INSTRUCTIONS TO FOLLOW
All of the entries below are to be retyped exactly.

Dataset excerpts

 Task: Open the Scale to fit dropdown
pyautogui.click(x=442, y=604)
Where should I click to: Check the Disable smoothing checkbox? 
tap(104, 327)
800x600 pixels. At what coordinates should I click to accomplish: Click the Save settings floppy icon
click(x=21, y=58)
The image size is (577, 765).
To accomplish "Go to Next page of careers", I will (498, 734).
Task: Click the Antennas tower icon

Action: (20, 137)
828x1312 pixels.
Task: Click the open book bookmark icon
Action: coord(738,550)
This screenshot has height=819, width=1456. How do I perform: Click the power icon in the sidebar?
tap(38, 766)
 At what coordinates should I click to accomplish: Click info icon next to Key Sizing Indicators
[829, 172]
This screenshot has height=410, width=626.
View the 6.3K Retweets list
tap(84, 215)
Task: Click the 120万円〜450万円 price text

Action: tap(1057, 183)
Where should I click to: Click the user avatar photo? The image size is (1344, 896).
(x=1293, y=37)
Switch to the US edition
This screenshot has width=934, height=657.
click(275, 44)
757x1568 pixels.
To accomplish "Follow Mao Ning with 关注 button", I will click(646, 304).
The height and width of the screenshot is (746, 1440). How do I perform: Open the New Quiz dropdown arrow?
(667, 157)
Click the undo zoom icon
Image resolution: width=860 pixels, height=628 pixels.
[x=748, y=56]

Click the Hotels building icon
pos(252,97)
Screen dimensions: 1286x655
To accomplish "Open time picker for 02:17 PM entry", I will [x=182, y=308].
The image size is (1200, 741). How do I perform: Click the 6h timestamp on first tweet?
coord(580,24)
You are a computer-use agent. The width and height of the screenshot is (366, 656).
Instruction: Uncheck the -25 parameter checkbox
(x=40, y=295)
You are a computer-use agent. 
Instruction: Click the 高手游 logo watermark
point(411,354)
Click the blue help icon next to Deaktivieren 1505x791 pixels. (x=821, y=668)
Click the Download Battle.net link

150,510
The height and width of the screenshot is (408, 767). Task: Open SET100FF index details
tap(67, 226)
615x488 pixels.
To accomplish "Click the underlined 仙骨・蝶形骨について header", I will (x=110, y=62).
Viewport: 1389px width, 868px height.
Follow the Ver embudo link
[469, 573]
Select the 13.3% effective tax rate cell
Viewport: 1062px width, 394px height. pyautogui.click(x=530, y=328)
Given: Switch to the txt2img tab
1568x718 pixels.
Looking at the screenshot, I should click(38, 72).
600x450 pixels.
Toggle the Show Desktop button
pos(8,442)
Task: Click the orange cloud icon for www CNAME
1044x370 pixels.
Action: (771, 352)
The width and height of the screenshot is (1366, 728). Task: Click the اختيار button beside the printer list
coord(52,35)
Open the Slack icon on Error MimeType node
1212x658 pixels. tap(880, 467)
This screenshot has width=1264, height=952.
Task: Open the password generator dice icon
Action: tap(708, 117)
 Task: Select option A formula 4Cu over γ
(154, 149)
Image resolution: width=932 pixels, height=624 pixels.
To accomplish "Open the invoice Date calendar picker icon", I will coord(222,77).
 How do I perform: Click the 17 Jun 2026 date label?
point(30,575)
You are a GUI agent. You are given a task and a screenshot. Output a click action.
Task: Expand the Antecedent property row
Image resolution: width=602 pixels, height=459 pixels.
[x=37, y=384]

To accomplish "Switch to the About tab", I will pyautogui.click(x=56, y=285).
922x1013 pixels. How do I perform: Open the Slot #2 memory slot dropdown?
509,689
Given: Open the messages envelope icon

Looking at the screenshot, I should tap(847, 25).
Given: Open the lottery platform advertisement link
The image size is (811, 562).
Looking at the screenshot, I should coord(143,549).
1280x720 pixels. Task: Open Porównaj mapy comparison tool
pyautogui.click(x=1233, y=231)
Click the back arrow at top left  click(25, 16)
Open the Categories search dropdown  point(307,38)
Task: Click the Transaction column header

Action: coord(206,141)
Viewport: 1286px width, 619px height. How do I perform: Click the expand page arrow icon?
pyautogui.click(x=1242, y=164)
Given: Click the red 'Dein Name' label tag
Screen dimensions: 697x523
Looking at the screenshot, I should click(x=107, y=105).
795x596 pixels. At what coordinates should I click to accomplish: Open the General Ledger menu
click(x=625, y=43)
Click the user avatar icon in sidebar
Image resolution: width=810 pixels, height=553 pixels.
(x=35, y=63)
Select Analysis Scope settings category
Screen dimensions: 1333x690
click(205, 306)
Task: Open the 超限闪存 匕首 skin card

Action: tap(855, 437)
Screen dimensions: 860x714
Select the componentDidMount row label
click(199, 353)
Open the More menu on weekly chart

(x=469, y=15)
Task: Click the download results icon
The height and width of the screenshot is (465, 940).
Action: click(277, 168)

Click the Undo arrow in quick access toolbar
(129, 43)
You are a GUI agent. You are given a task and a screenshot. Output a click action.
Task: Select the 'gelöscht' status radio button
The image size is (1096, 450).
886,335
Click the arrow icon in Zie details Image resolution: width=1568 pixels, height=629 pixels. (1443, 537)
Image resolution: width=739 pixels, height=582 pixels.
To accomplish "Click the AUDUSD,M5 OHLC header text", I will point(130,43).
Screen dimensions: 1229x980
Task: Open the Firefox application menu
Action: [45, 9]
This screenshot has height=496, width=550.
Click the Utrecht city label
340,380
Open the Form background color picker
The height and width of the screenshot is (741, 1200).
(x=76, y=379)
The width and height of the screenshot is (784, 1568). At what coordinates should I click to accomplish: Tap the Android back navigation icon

SOLUTION TO THIS PROBLEM
 Task: Open the Scale to fit dropdown
pyautogui.click(x=442, y=604)
Where should I click to: Check the Disable smoothing checkbox? 
tap(104, 327)
800x600 pixels. At what coordinates should I click to accomplish: Click the Save settings floppy icon
click(x=21, y=58)
The image size is (577, 765).
To accomplish "Go to Next page of careers", I will (498, 734).
Task: Click the Antennas tower icon

Action: (20, 137)
828x1312 pixels.
Task: Click the open book bookmark icon
Action: coord(738,550)
This screenshot has height=819, width=1456. How do I perform: Click the power icon in the sidebar?
tap(38, 766)
 At what coordinates should I click to accomplish: Click info icon next to Key Sizing Indicators
[829, 172]
This screenshot has height=410, width=626.
View the 6.3K Retweets list
tap(84, 215)
Task: Click the 120万円〜450万円 price text

Action: tap(1057, 183)
Where should I click to: Click the user avatar photo? The image size is (1344, 896).
(x=1293, y=37)
Switch to the US edition
This screenshot has width=934, height=657.
click(275, 44)
757x1568 pixels.
To accomplish "Follow Mao Ning with 关注 button", I will click(646, 304).
The height and width of the screenshot is (746, 1440). How do I perform: Open the New Quiz dropdown arrow?
(667, 157)
Click the undo zoom icon
Image resolution: width=860 pixels, height=628 pixels.
[x=748, y=56]

Click the Hotels building icon
pos(252,97)
Screen dimensions: 1286x655
To accomplish "Open time picker for 02:17 PM entry", I will [x=182, y=308].
The image size is (1200, 741). How do I perform: Click the 6h timestamp on first tweet?
coord(580,24)
You are a computer-use agent. The width and height of the screenshot is (366, 656).
Instruction: Uncheck the -25 parameter checkbox
(x=40, y=295)
You are a computer-use agent. 
Instruction: Click the 高手游 logo watermark
point(411,354)
Click the blue help icon next to Deaktivieren 1505x791 pixels. (x=821, y=668)
Click the Download Battle.net link

150,510
The height and width of the screenshot is (408, 767). Task: Open SET100FF index details
tap(67, 226)
615x488 pixels.
To accomplish "Click the underlined 仙骨・蝶形骨について header", I will (x=110, y=62).
Viewport: 1389px width, 868px height.
Follow the Ver embudo link
[469, 573]
Select the 13.3% effective tax rate cell
Viewport: 1062px width, 394px height. pyautogui.click(x=530, y=328)
Given: Switch to the txt2img tab
1568x718 pixels.
Looking at the screenshot, I should click(38, 72).
600x450 pixels.
Toggle the Show Desktop button
pos(8,442)
Task: Click the orange cloud icon for www CNAME
1044x370 pixels.
Action: (771, 352)
The width and height of the screenshot is (1366, 728). Task: Click the اختيار button beside the printer list
coord(52,35)
Open the Slack icon on Error MimeType node
1212x658 pixels. tap(880, 467)
This screenshot has width=1264, height=952.
Task: Open the password generator dice icon
Action: tap(708, 117)
 Task: Select option A formula 4Cu over γ
(154, 149)
Image resolution: width=932 pixels, height=624 pixels.
To accomplish "Open the invoice Date calendar picker icon", I will coord(222,77).
 How do I perform: Click the 17 Jun 2026 date label?
point(30,575)
You are a GUI agent. You are given a task and a screenshot. Output a click action.
Task: Expand the Antecedent property row
Image resolution: width=602 pixels, height=459 pixels.
[x=37, y=384]

To accomplish "Switch to the About tab", I will pyautogui.click(x=56, y=285).
922x1013 pixels. How do I perform: Open the Slot #2 memory slot dropdown?
509,689
Given: Open the messages envelope icon

Looking at the screenshot, I should tap(847, 25).
Given: Open the lottery platform advertisement link
The image size is (811, 562).
Looking at the screenshot, I should coord(143,549).
1280x720 pixels. Task: Open Porównaj mapy comparison tool
pyautogui.click(x=1233, y=231)
Click the back arrow at top left  click(25, 16)
Open the Categories search dropdown  point(307,38)
Task: Click the Transaction column header

Action: coord(206,141)
Viewport: 1286px width, 619px height. How do I perform: Click the expand page arrow icon?
pyautogui.click(x=1242, y=164)
Given: Click the red 'Dein Name' label tag
Screen dimensions: 697x523
Looking at the screenshot, I should click(x=107, y=105).
795x596 pixels. At what coordinates should I click to accomplish: Open the General Ledger menu
click(x=625, y=43)
Click the user avatar icon in sidebar
Image resolution: width=810 pixels, height=553 pixels.
(x=35, y=63)
Select Analysis Scope settings category
Screen dimensions: 1333x690
click(205, 306)
Task: Open the 超限闪存 匕首 skin card

Action: tap(855, 437)
Screen dimensions: 860x714
Select the componentDidMount row label
click(199, 353)
Open the More menu on weekly chart

(x=469, y=15)
Task: Click the download results icon
The height and width of the screenshot is (465, 940).
Action: click(277, 168)

Click the Undo arrow in quick access toolbar
(129, 43)
You are a GUI agent. You are given a task and a screenshot. Output a click action.
Task: Select the 'gelöscht' status radio button
The image size is (1096, 450).
886,335
Click the arrow icon in Zie details Image resolution: width=1568 pixels, height=629 pixels. (1443, 537)
Image resolution: width=739 pixels, height=582 pixels.
To accomplish "Click the AUDUSD,M5 OHLC header text", I will point(130,43).
Screen dimensions: 1229x980
Task: Open the Firefox application menu
Action: [45, 9]
This screenshot has height=496, width=550.
Click the Utrecht city label
340,380
Open the Form background color picker
The height and width of the screenshot is (741, 1200).
(x=76, y=379)
The width and height of the screenshot is (784, 1568). At what coordinates should I click to accomplish: Tap the Android back navigation icon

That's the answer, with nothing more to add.